The Night of the Grizzlies – Part 2

Before the Bite

By the summer of 1967, Glacier wasn’t the only park with a bear problem. Yellowstone, Yosemite, the Tetons — all running the same play.

Every lodge had an open garbage pit out back. Picnic scraps littered the grass. Tourists tossed marshmallows and sandwich crusts to get a little closer for a photo.

And it wasn’t just ignorance — this was encouraged. Bears were part of the entertainment. People drove to the dumps after dinner to watch them rummage through trash under the glow of lodge floodlights. Kids sat on the hoods of station wagons. Rangers stood by.

It made for great vacation stories. It also rewired the bears.


How feeding a bear changes everything

What we didn’t get back then was that feeding a bear rewrites its instincts. For a bear, food is king.

A grizzly that learns to seek out human food stops foraging naturally. Its fear of people fades. Curiosity grows.

Until one day, it’s standing in a campsite looking for dinner — and the line between wild and human is gone.

Once that happens, the bear will do anything to get it — rip into a tent, a cabin, even a car. And when it crosses that line? Someone pays for it. The person… or the bear.

That’s why you hear it now: A fed bear is a dead bear.


“Why not just move it?”

It’s a fair question. But the reality is, once a bear is conditioned to human food, relocation rarely works. They travel huge distances and almost always return — or end up in new areas where the same problems start all over again.

Zoos aren’t an option either — very few have the space, and captivity isn’t a humane or practical solution for a wild grizzly that’s spent its life roaming hundreds of miles.

And the truth is, there aren’t many wild places left where you can drop a food-conditioned bear that’s truly far from people.

Back then, these conversations weren’t even happening. Bear spray didn’t exist. Neither did the strict management plans we now take for granted in grizzly country.


This story belongs to all of us

If you’ve ever hiked, camped, or set foot in bear country, this story is yours too. Knowing it — and how we got here — is the key to making sure it never happens again.

🐾 Bear Safety Now – Quick Guide

  • Carry bear spray — and know how to use it. Keep it accessible, not buried in your pack.
  • Make noise — especially in thick brush or near running water. Surprise is what gets people hurt.
  • Store food properly — use bear lockers, bear-resistant canisters, or a proper hang (10 ft up, 4 ft out).
  • Never feed wildlife — not even “just once” for a photo.
  • Travel in groups — bears are far less likely to approach a larger, noisier party.

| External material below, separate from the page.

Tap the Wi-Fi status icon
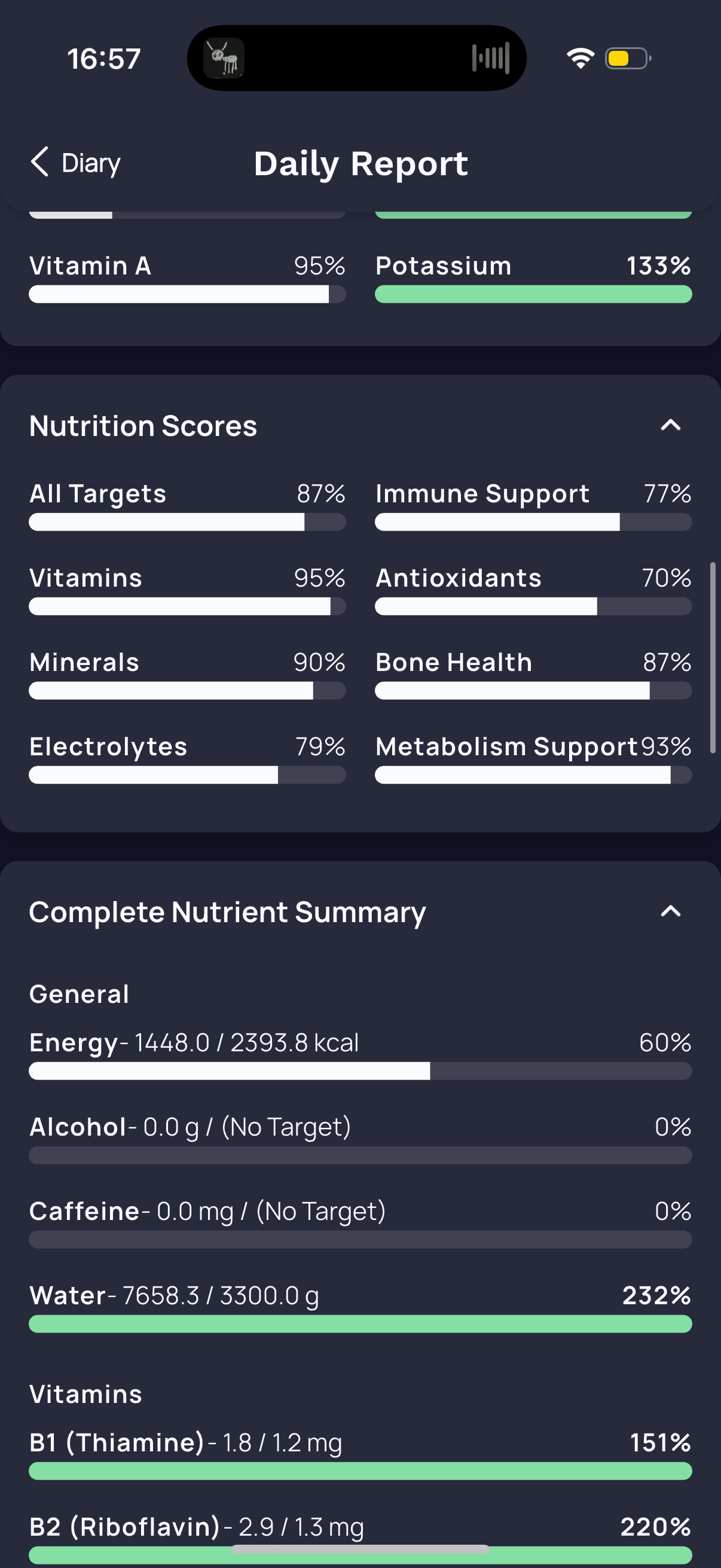 [x=581, y=59]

A bear that doesn’t get food from people is a bear that stays wild — and alive.


August 12, 1967

Up on the Continental Divide, 19-year-old Julie Helgeson and 19-year-old Roy Ducat — a seasonal employee she’d met that summer — had spent the day hiking the Highline Trail. That narrow ribbon of dirt hugs the cliffs with wildflower meadows on one side and air on the other.

By nightfall, they reached Granite Park Chalet — an old stone lodge tucked high in the mountains.

Miles away, at remote Trout Lake, 19-year-old Michele Koons camped with friends. No roads. No quick way out. Just deep forest, cold water, and the sound of night settling in.

Neither group knew a bear was already on its way.